[DATA FOR PROCESSING]:
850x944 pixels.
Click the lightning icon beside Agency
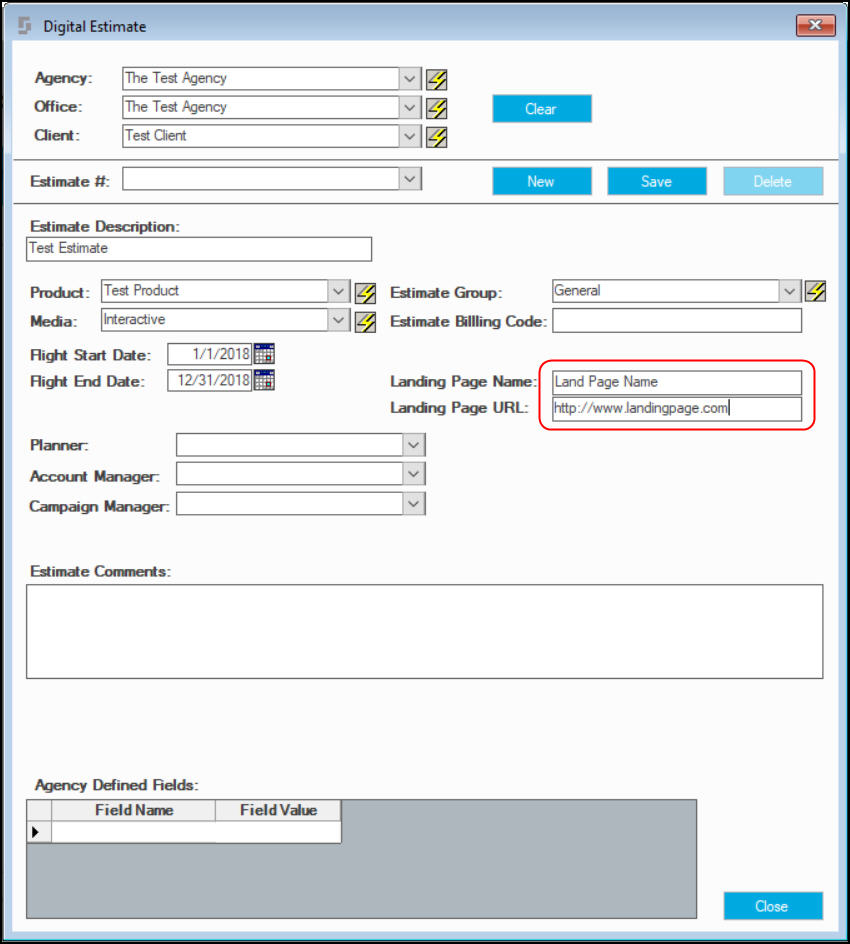436,79
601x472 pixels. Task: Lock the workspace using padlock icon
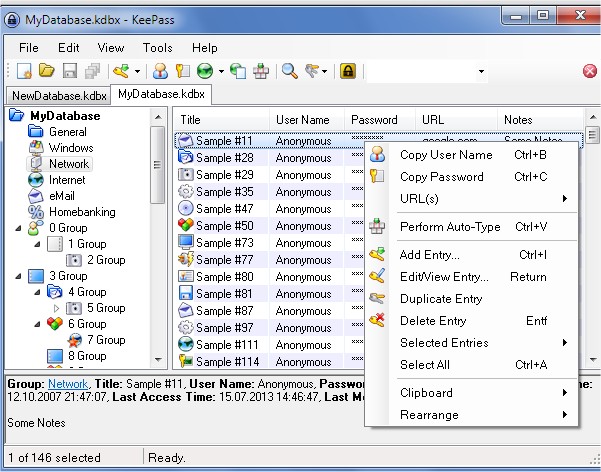(348, 71)
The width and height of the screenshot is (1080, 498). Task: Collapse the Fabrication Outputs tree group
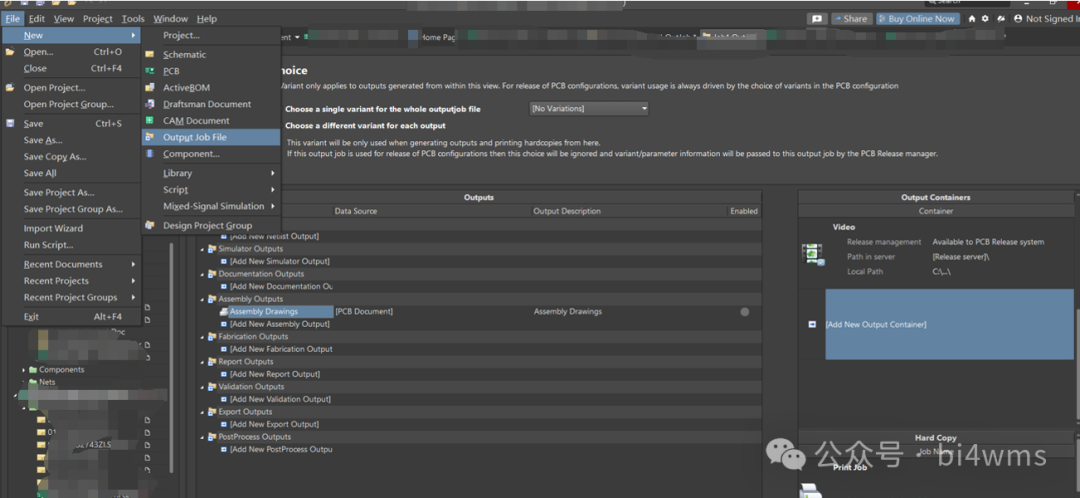tap(203, 337)
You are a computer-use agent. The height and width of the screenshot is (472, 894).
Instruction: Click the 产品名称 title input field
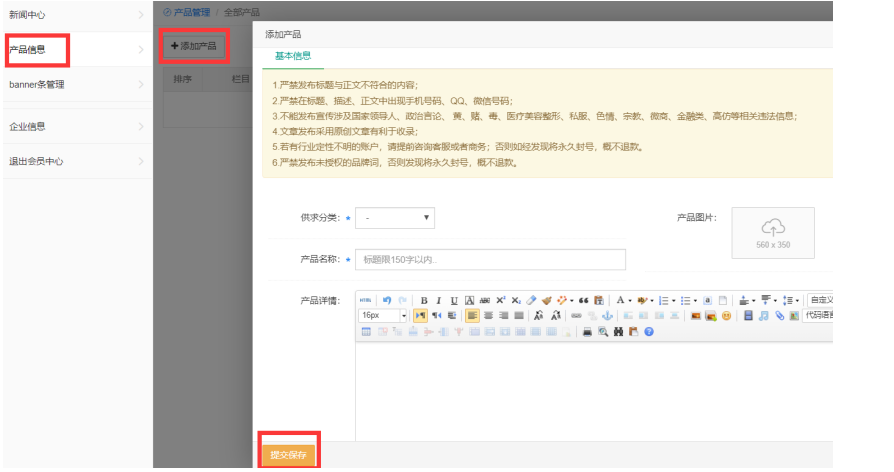(490, 260)
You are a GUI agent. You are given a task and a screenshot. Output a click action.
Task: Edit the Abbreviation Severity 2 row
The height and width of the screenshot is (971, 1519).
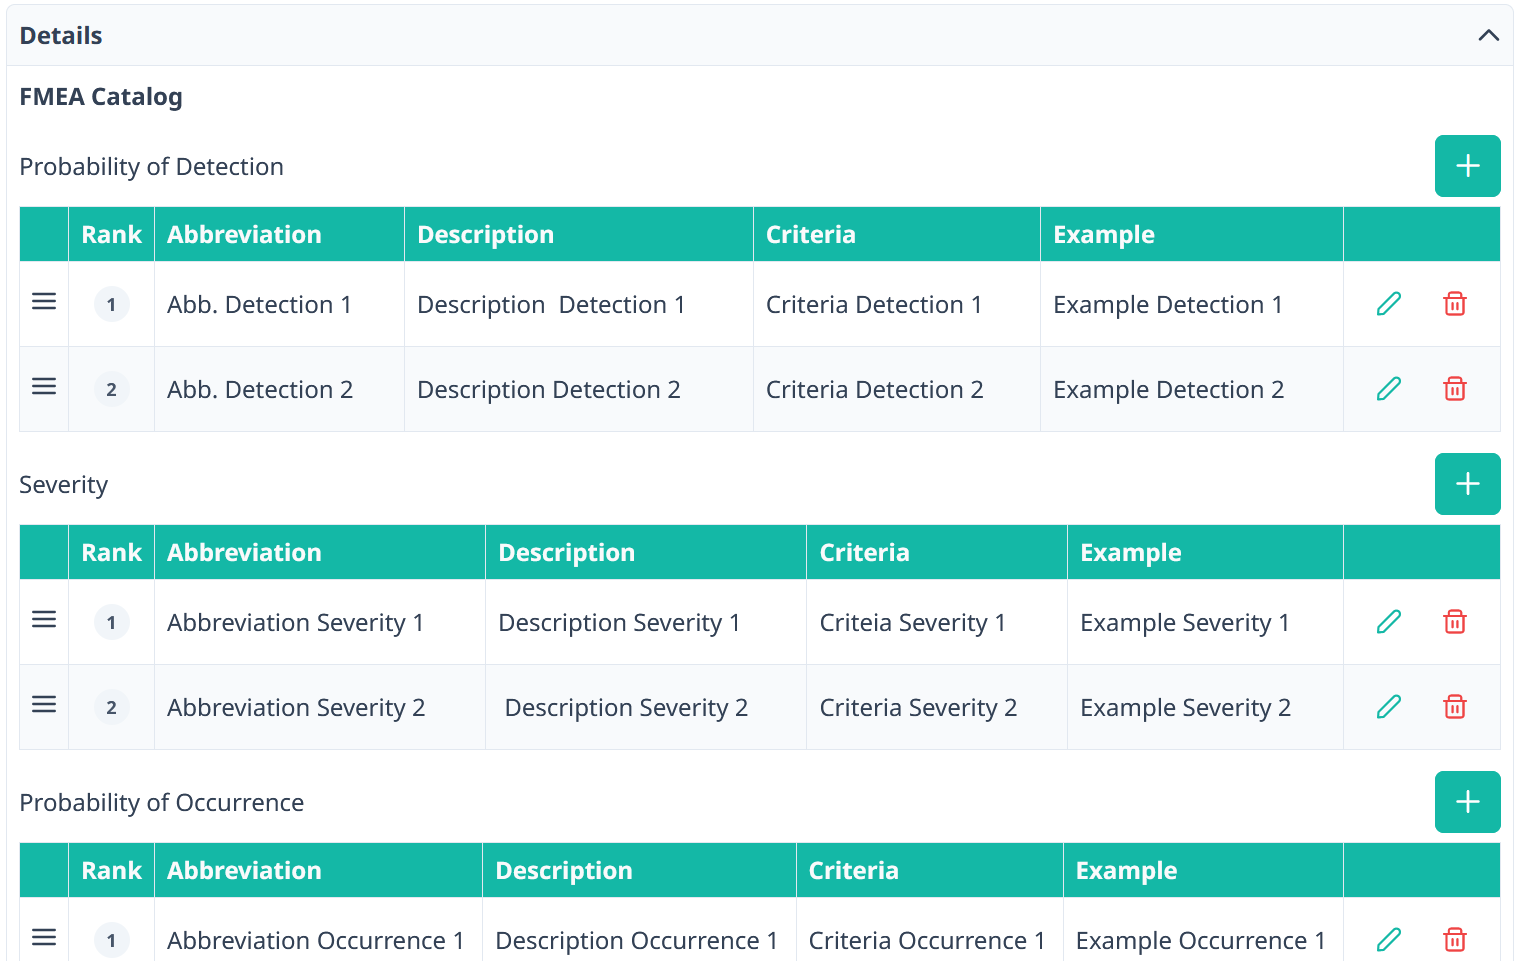click(x=1389, y=707)
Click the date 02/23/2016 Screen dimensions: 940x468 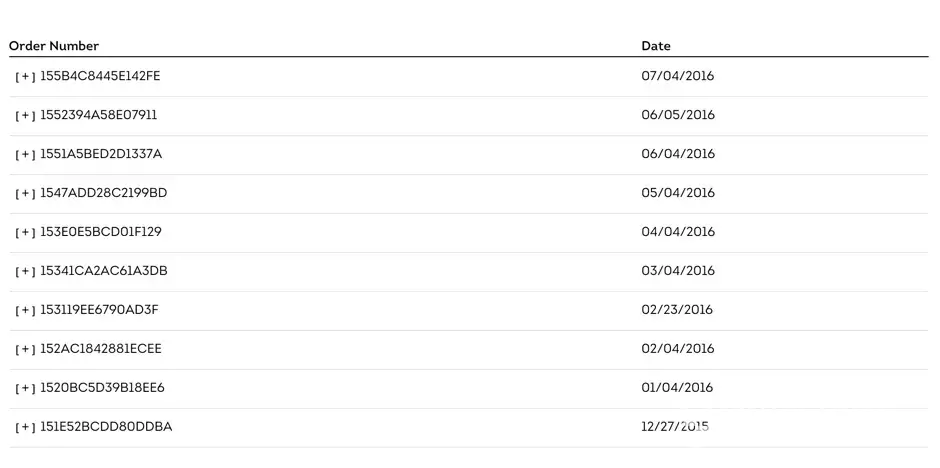(x=678, y=310)
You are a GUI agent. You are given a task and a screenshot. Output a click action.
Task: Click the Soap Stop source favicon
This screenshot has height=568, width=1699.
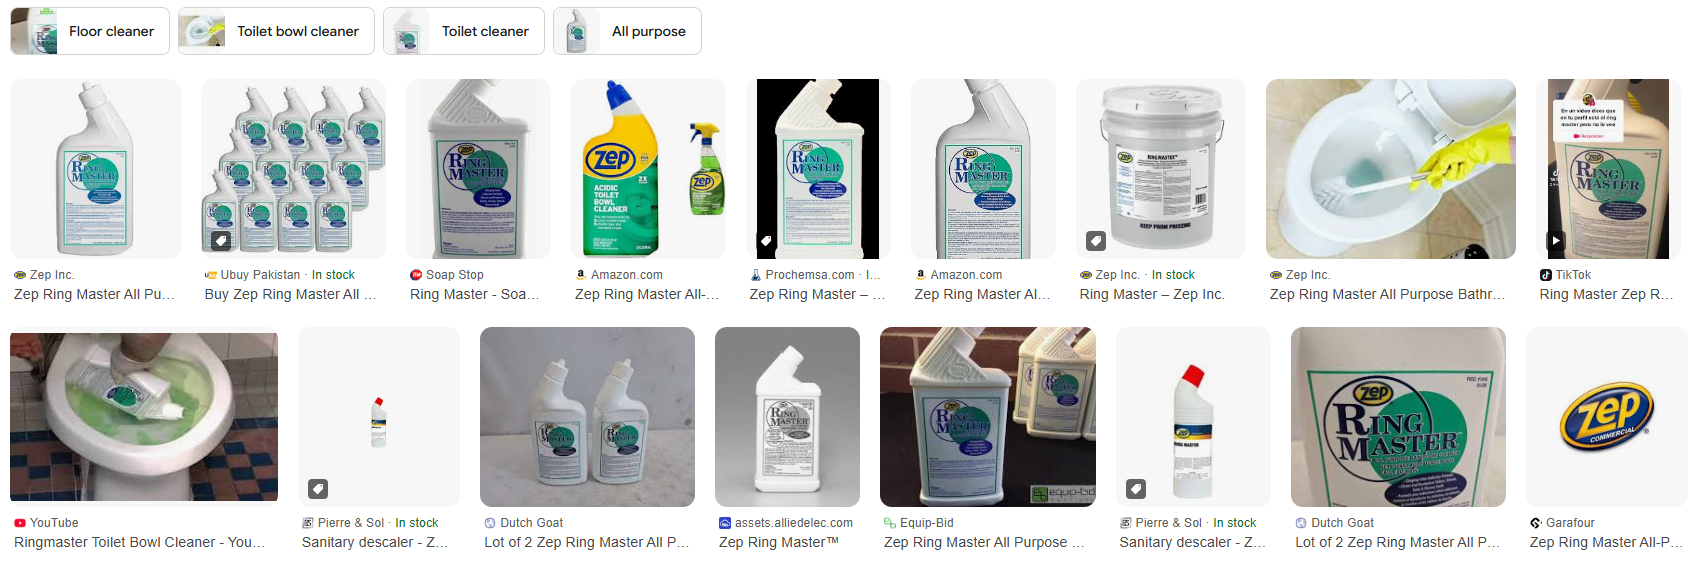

[ABOUT THIS EXERCISE]:
Every line from the one containing "Task: Click the Soap Stop source favicon" to the final line of the records must be transcribed exactly, both ends included, with the pictures left out.

[EXERCISE RESPONSE]:
Task: Click the Soap Stop source favicon
This screenshot has height=568, width=1699.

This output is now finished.